I've never been sure what the problem with 'overusing' the word 'that' is. It seems to me [that] someone made the rule one day and everyone else followed it. The online source I was reading equates overusing 'that' with overusing 'like' in sentences in her earlier years. As far as I can tell, unlike the nonsensical 'like,' there are very few instances where the word 'that' has no grammatical function in a sentence.
In my opinion, using too few of the word is a worse problem than using too many of them. I would appreciate other opinions on this because I'm reviewing this manuscript where the writer is closely following this 'that-bursting' rule and it is frustrating because it is yielding sentences like:
John told him on their way to the park [that] James would be waiting there.

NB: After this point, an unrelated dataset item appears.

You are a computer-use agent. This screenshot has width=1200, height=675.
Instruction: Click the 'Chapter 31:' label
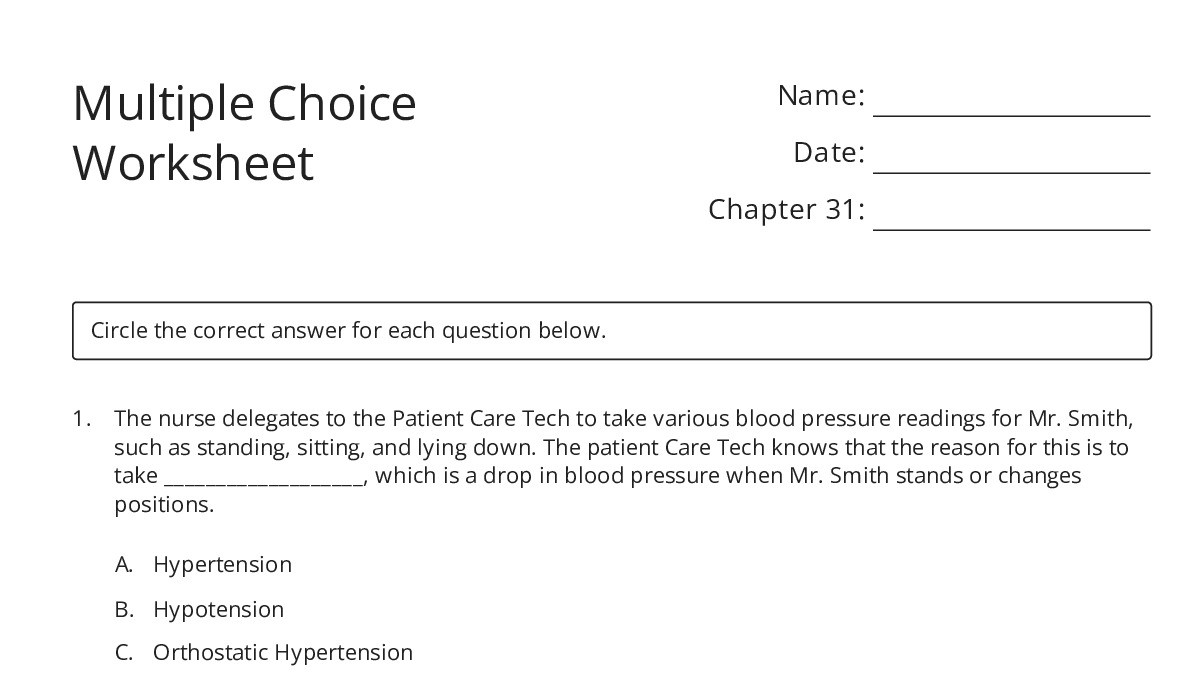point(786,210)
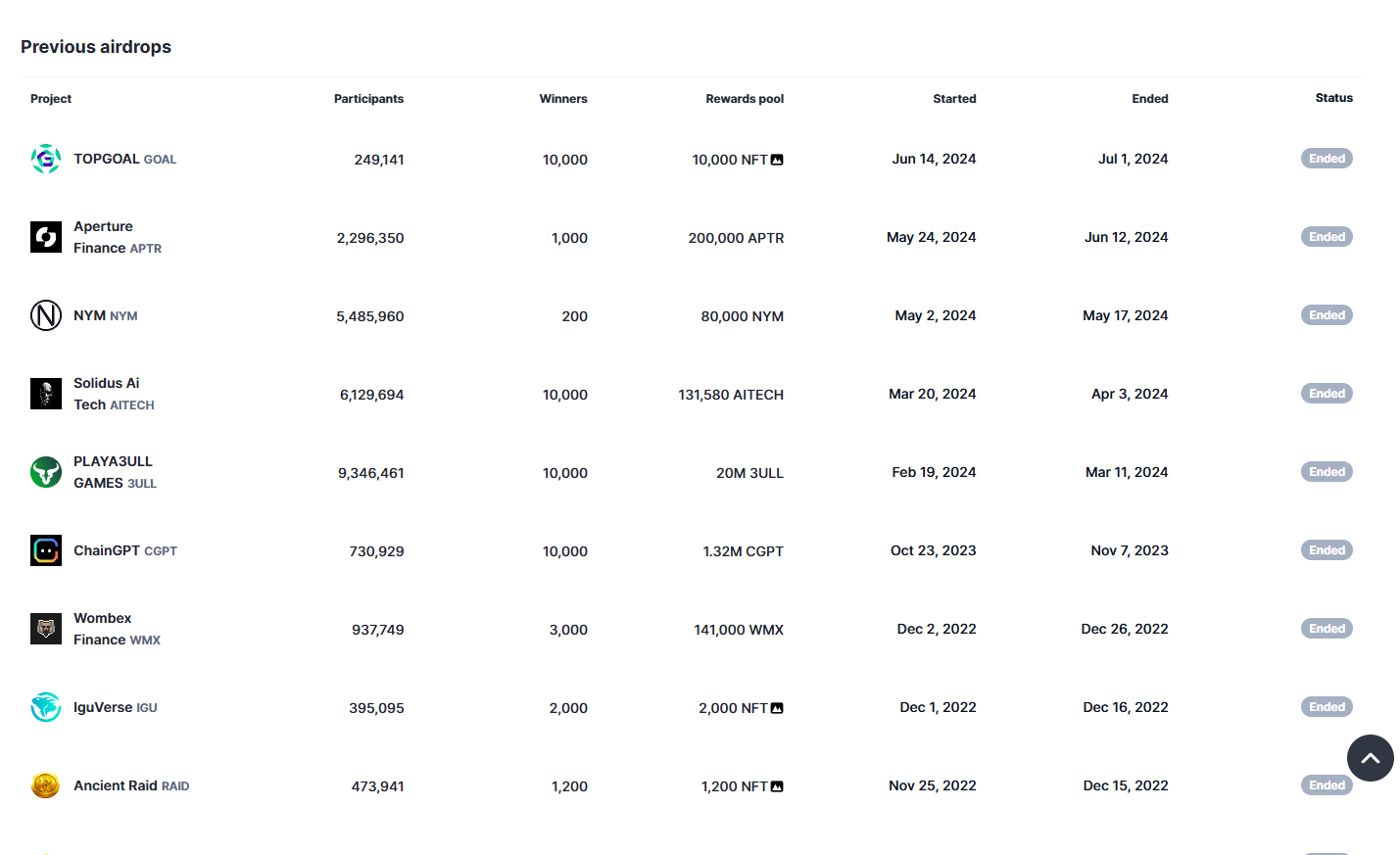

The greater tragedy was [that] the rescuers would later return without the girl.
Sometimes it even occasions too many commas (I guess because instinctively the writer knows there is something missing but they are afraid to admit it is the word they have kept out):
Having agreed with Peter[,] he would be in the office early the next day, he went on home to bed.
As opposed to:
Having agreed with Peter [that] he would be in the office early the next day, he went on home to bed.
Without doubt, no word or phrase should be overused in writing and writers should try to strike a good balance to where no word or phrase is sticking out in particular. But no word should be vilified if it is grammatically correct to use it.
Am I just being irreverent of the rule against 'that'?